--- Given entries Enclosed Below ---
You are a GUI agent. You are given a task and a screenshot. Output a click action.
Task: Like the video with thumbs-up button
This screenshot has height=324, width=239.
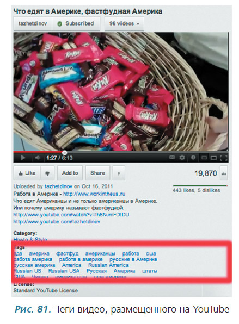click(27, 173)
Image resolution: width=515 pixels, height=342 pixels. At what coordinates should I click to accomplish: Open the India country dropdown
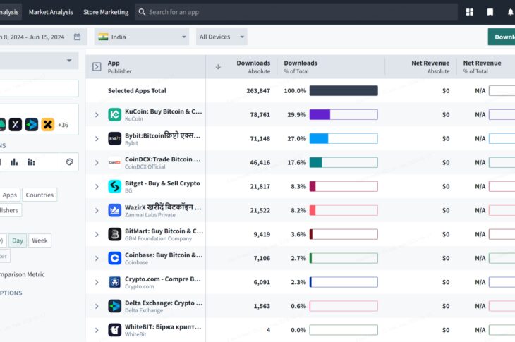coord(143,37)
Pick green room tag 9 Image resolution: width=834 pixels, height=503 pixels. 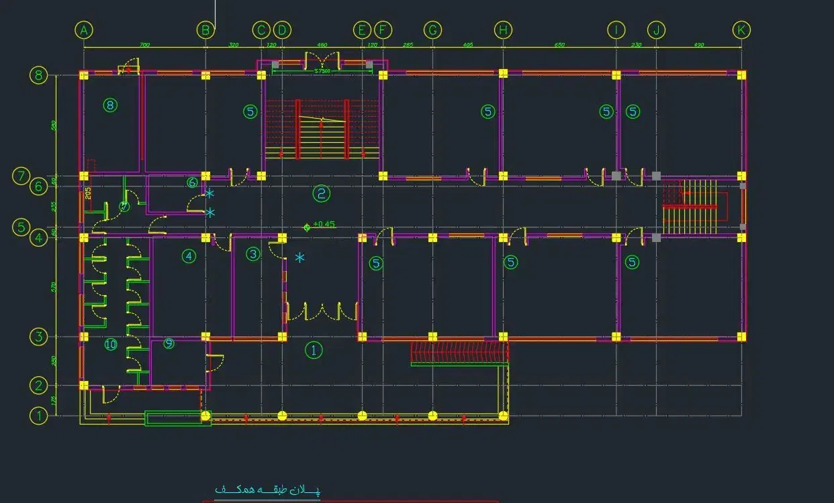(x=169, y=343)
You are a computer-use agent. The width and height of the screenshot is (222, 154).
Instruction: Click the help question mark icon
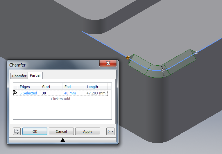pyautogui.click(x=17, y=131)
--- End of Enclosed Given entries ---
■ What you should do ■
Once the line containing "You are a computer-use" is found, transcribe it and every line after it to the end of the records, exactly and with no pictures.

■ Output for this task ■
You are a computer-use agent. The width and height of the screenshot is (222, 154).
Instruction: Click the help question mark icon
pyautogui.click(x=17, y=131)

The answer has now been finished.